__Work task__: Print only the lines running from the line with "Click the 4G size of tar.001 row" to the final line below, both included, exactly as written and without the pictures.

__Material for this exercise__:
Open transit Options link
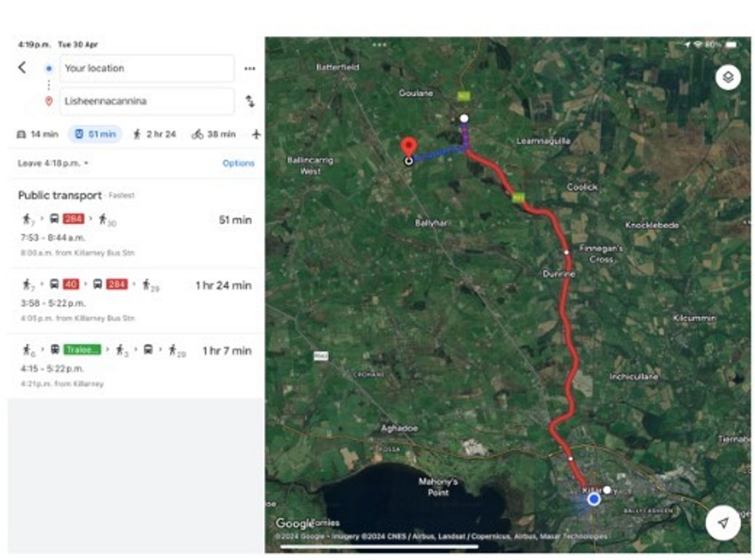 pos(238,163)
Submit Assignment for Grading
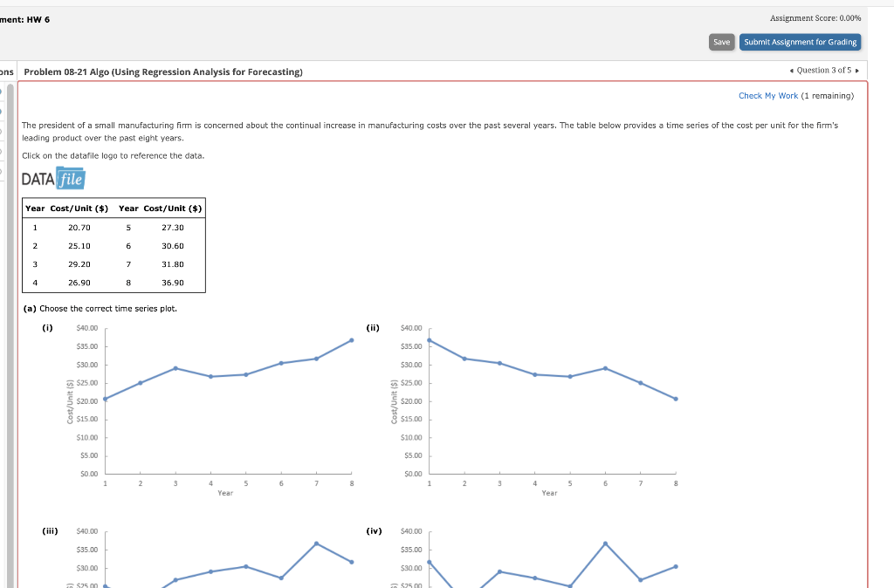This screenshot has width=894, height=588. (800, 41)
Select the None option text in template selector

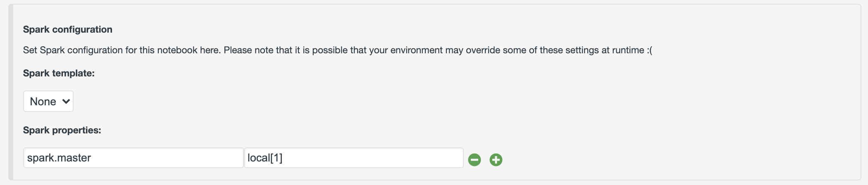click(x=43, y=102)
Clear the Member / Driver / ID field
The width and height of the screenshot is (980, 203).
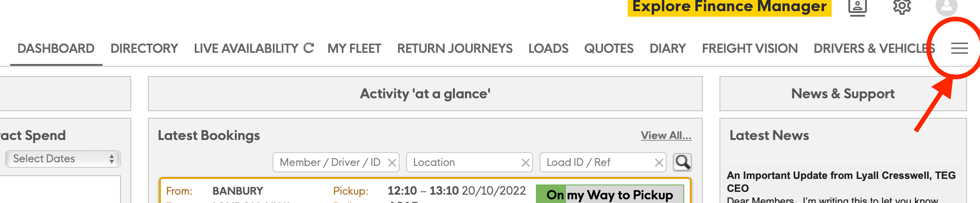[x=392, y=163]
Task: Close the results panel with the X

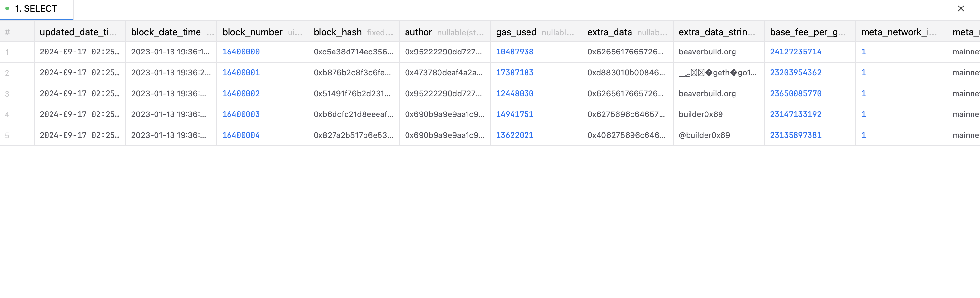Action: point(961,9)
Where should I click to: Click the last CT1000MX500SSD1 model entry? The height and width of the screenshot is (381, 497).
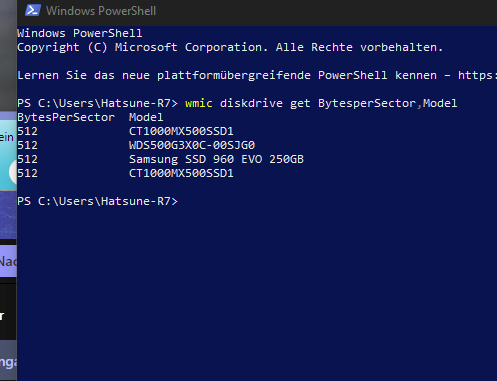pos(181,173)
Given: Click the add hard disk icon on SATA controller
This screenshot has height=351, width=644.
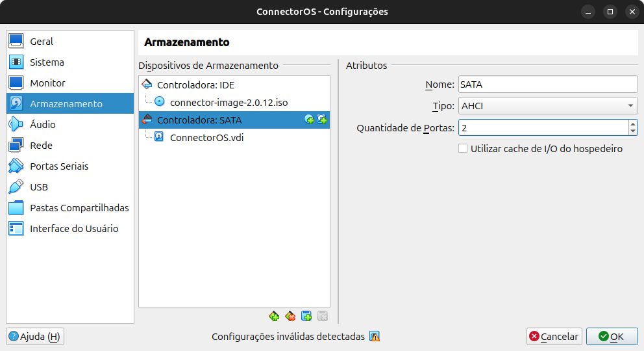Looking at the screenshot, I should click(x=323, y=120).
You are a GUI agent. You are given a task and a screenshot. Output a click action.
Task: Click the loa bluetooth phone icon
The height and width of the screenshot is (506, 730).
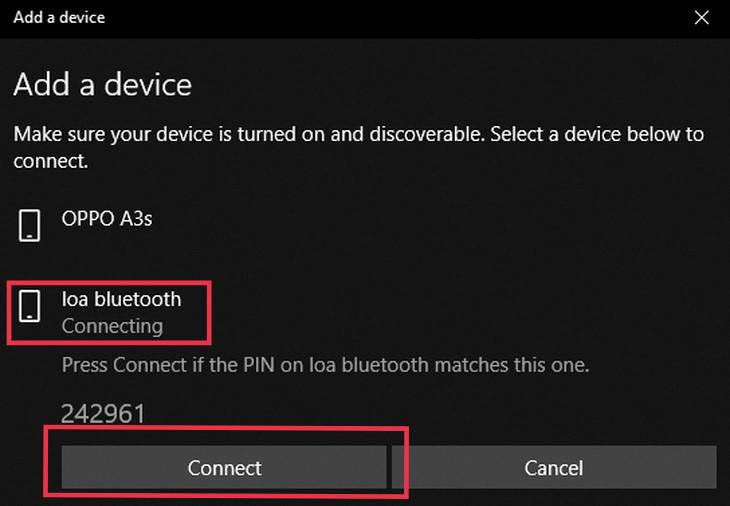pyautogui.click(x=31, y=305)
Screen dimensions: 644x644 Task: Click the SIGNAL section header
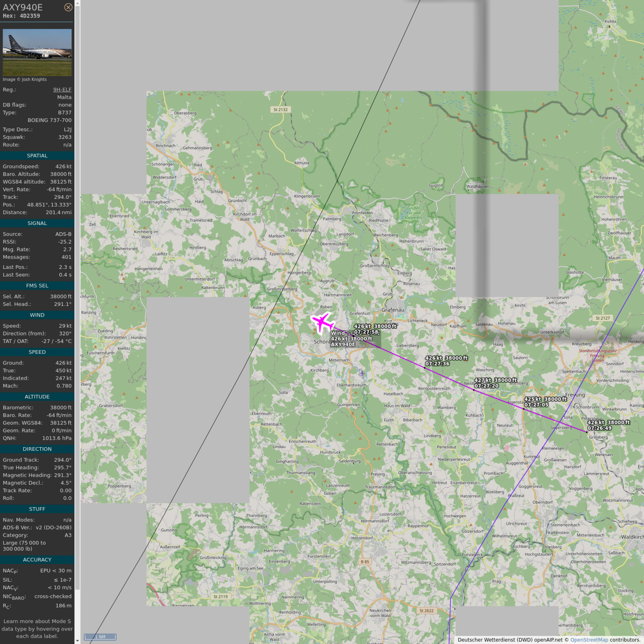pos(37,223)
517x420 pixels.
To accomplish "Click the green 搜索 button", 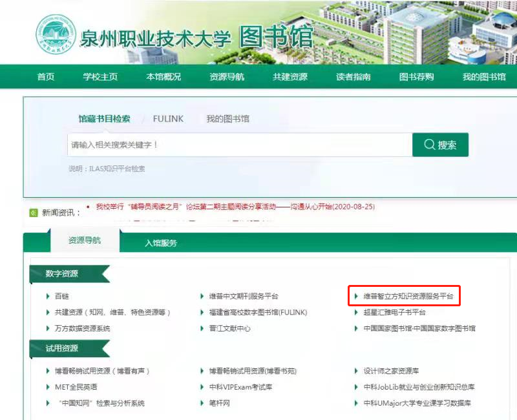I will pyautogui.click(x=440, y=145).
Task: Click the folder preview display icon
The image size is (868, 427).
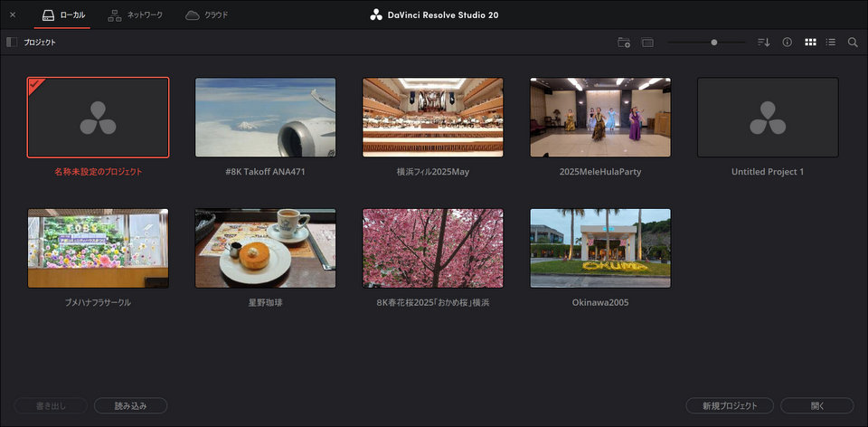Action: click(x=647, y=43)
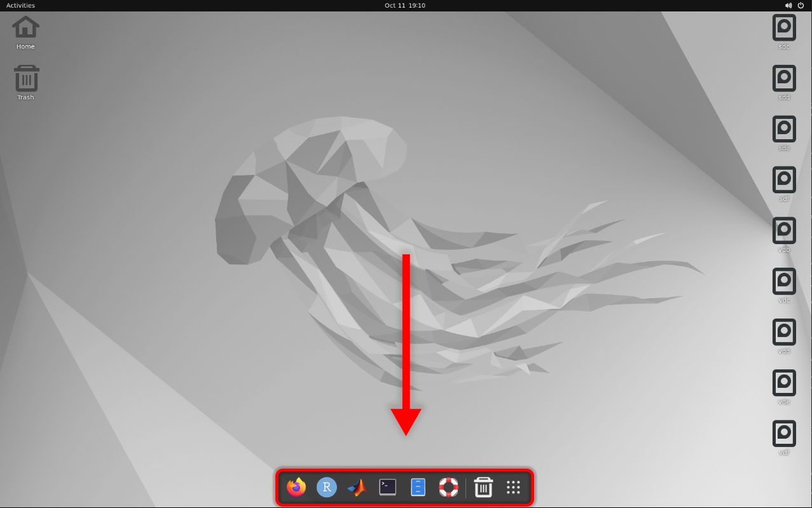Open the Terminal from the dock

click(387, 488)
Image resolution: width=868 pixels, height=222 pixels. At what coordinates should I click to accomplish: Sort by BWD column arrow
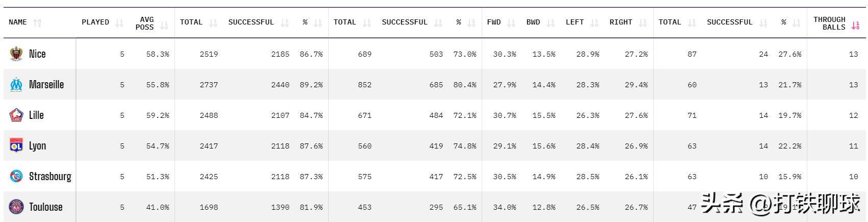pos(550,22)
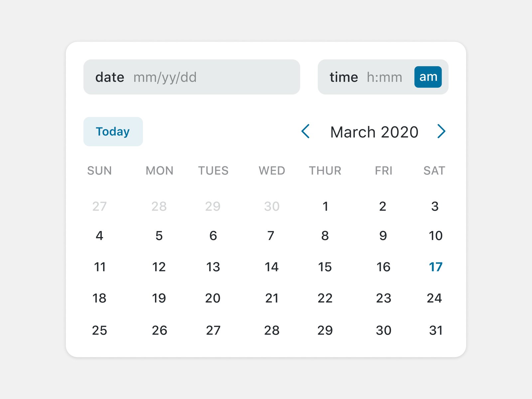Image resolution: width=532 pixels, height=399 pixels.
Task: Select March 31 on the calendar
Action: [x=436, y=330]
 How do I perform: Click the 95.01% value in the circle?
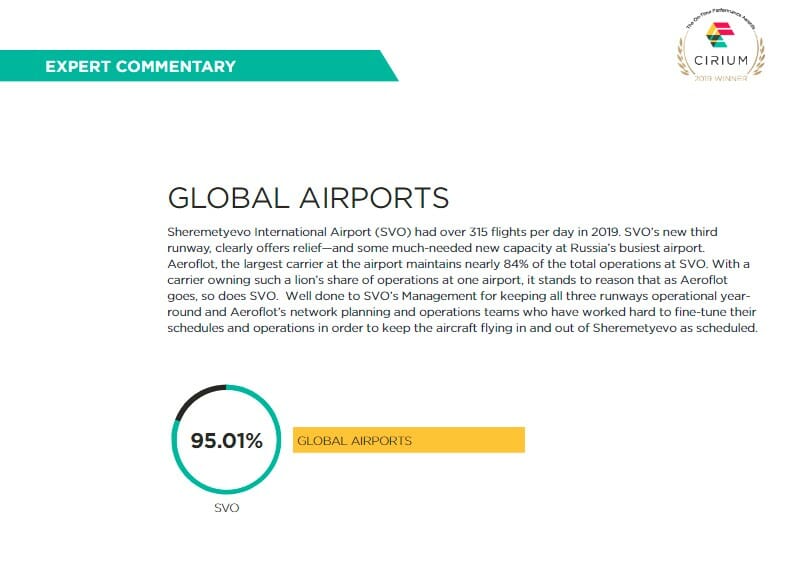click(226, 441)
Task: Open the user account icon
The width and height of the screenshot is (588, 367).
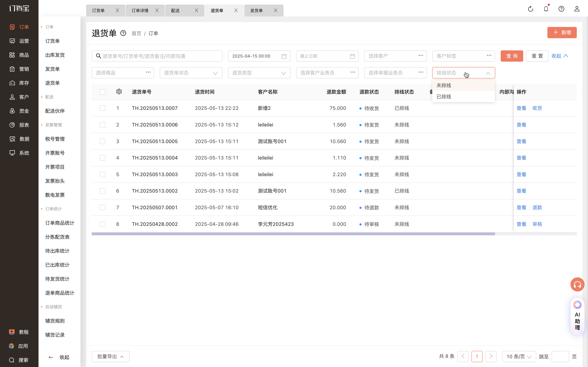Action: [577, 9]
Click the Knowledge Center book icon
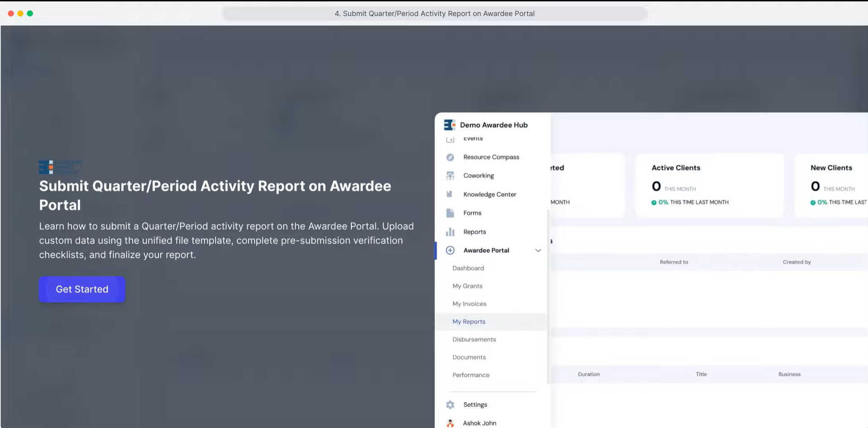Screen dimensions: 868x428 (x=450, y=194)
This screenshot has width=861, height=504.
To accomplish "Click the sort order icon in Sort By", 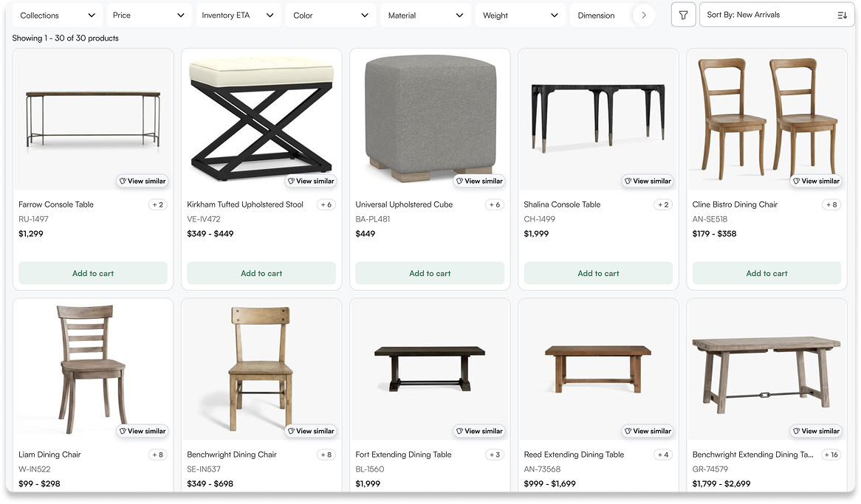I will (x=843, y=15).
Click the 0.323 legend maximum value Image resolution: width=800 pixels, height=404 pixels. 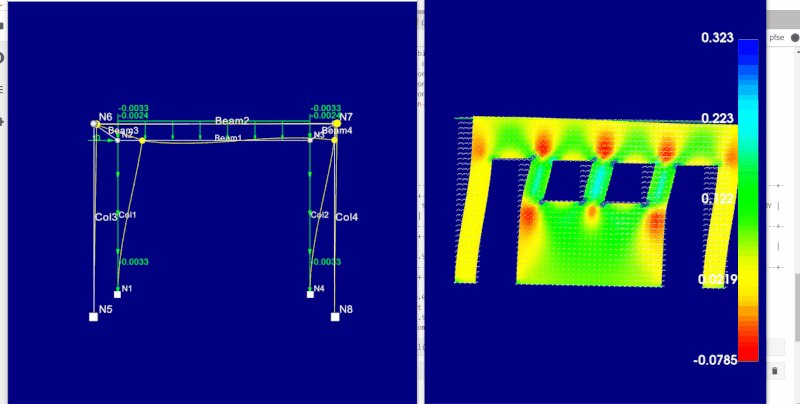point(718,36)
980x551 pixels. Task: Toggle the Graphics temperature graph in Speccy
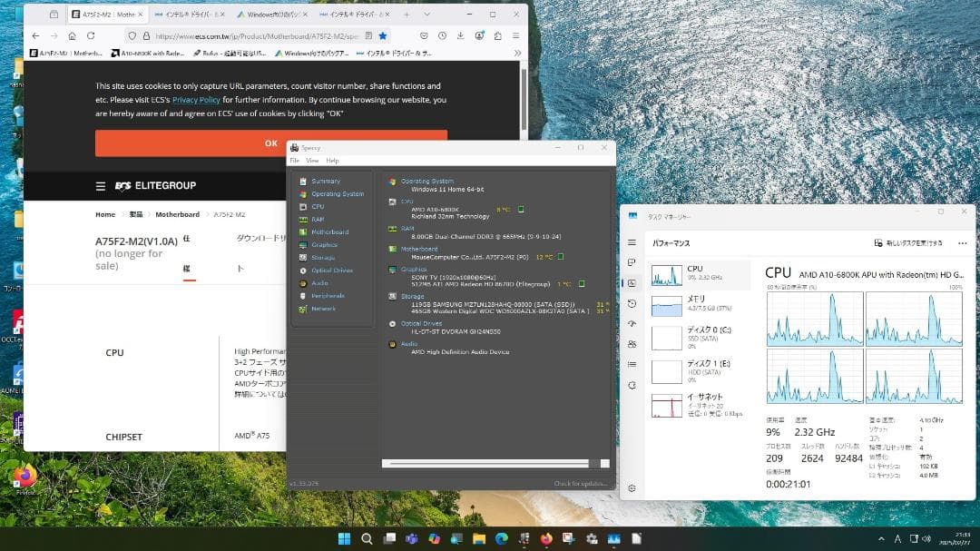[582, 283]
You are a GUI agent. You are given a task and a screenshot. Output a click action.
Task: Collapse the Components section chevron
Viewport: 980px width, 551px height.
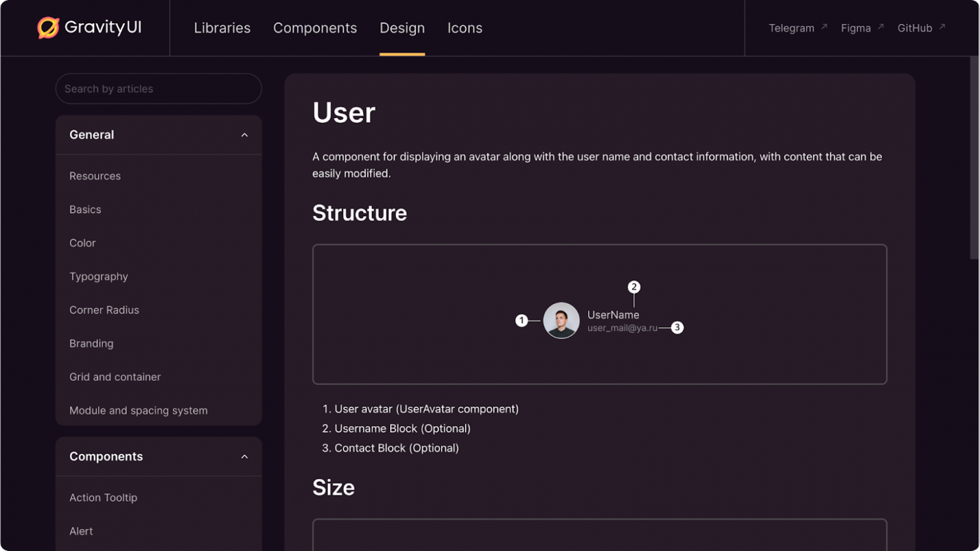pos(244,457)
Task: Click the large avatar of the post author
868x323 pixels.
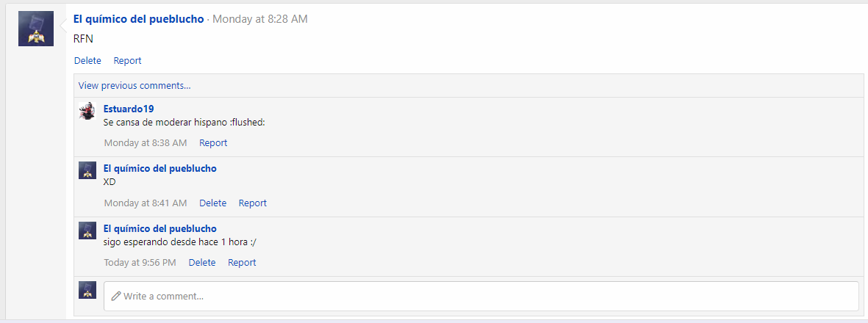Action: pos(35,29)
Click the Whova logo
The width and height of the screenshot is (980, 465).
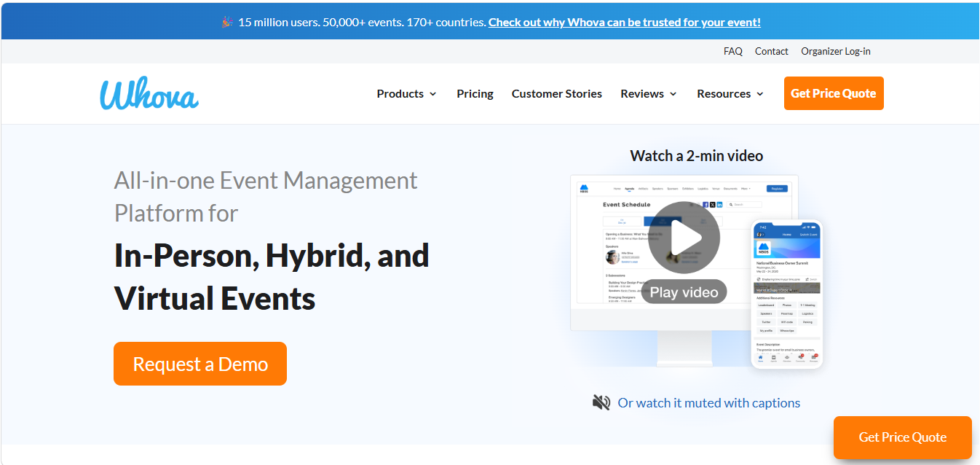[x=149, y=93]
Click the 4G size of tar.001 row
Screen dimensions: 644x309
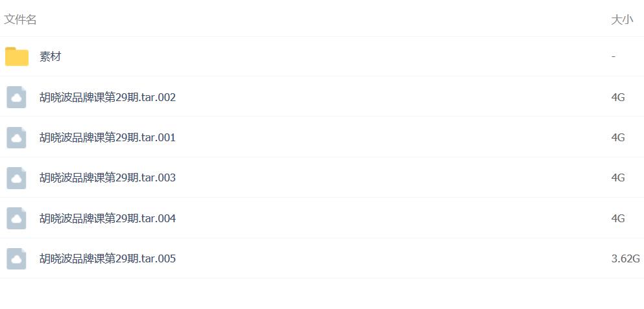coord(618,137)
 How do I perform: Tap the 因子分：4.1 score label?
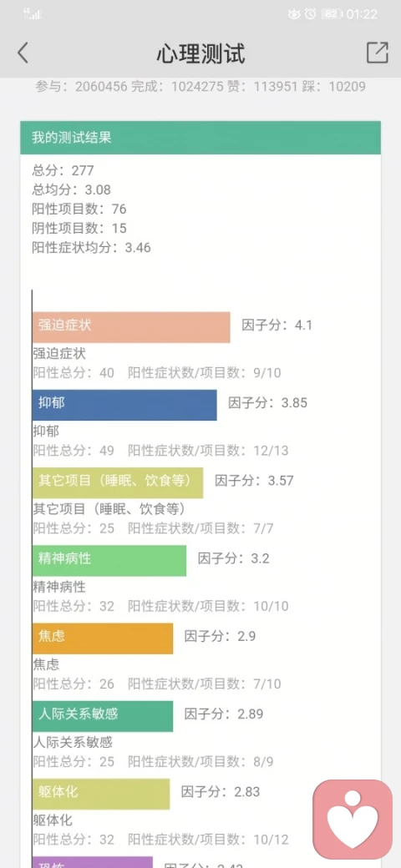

__Task solution__:
Click the 4G size of tar.001 row
Screen dimensions: 644x309
coord(618,137)
 How do I perform: Tap the 因子分：4.1 score label?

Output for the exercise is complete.